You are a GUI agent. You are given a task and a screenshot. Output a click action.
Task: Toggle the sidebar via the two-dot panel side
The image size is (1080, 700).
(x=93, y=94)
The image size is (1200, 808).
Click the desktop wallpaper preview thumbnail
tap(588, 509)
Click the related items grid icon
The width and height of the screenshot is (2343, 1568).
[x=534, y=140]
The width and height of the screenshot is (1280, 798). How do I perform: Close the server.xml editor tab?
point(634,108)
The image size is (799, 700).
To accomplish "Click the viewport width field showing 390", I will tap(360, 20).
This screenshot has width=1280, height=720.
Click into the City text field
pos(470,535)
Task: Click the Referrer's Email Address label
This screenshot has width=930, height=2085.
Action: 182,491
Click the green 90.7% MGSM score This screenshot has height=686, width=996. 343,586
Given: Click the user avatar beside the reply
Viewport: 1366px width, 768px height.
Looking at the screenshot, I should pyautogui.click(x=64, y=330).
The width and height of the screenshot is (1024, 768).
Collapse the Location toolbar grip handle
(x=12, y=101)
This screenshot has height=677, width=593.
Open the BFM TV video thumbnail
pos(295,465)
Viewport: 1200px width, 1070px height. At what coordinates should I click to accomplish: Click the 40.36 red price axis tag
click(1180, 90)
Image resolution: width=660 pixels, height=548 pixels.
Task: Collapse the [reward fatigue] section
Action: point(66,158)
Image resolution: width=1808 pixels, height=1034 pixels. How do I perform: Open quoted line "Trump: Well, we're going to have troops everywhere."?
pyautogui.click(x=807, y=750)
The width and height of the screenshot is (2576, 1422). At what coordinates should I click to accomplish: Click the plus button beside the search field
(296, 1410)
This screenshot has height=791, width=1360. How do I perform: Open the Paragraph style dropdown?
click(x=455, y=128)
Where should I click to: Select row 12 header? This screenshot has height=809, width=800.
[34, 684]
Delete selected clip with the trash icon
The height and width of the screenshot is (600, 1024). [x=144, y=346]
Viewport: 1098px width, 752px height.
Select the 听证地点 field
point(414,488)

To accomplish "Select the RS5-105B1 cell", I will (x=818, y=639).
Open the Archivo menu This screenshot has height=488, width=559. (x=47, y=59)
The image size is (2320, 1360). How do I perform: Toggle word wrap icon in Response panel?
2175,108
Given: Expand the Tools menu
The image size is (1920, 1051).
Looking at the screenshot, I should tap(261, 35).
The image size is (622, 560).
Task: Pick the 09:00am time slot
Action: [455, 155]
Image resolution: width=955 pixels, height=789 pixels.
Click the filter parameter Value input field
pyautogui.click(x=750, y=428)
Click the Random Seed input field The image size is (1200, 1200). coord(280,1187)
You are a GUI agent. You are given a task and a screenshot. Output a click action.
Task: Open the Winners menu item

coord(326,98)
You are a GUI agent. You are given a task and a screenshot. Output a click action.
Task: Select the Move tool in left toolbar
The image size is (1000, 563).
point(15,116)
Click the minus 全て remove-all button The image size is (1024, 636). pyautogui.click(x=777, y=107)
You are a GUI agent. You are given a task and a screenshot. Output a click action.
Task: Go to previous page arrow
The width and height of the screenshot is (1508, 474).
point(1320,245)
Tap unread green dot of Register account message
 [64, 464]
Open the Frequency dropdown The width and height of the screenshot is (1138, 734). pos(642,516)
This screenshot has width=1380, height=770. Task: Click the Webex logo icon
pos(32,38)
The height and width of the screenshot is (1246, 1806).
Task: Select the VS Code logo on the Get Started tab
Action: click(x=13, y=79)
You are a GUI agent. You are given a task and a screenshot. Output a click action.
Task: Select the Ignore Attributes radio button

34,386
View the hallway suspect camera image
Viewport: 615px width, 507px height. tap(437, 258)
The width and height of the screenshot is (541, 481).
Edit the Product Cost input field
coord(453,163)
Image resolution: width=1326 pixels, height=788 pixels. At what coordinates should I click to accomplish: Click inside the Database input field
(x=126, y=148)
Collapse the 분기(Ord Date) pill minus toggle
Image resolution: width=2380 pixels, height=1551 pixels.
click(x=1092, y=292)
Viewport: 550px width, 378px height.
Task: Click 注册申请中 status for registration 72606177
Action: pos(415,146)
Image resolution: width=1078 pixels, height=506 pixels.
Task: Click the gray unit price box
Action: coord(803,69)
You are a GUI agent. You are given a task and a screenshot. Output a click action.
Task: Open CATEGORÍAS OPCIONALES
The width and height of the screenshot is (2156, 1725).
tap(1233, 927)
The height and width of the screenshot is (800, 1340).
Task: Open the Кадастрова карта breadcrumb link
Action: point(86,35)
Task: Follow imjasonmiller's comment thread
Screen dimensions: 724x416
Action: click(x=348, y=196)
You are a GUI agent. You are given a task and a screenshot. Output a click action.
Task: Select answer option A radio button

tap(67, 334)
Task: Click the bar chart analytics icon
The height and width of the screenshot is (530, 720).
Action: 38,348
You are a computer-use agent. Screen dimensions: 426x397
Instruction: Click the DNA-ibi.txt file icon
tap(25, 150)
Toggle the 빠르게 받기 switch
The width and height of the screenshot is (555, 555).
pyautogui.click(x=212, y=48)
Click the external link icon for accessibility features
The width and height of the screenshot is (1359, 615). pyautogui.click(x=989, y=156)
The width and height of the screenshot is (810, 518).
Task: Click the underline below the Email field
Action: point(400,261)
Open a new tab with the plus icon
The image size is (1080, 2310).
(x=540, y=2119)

===============

_Exercise description_. Update the lines from the one with "Image resolution: width=955" up to and including the one with "Click the Random" by replacing "input field" with "text box", leaving everything else unchanged.

_Response to this exercise_.
Image resolution: width=955 pixels, height=789 pixels.
Click the filter parameter Value text box
pyautogui.click(x=750, y=428)
Click the Random Seed text box The image size is (1200, 1200). coord(280,1187)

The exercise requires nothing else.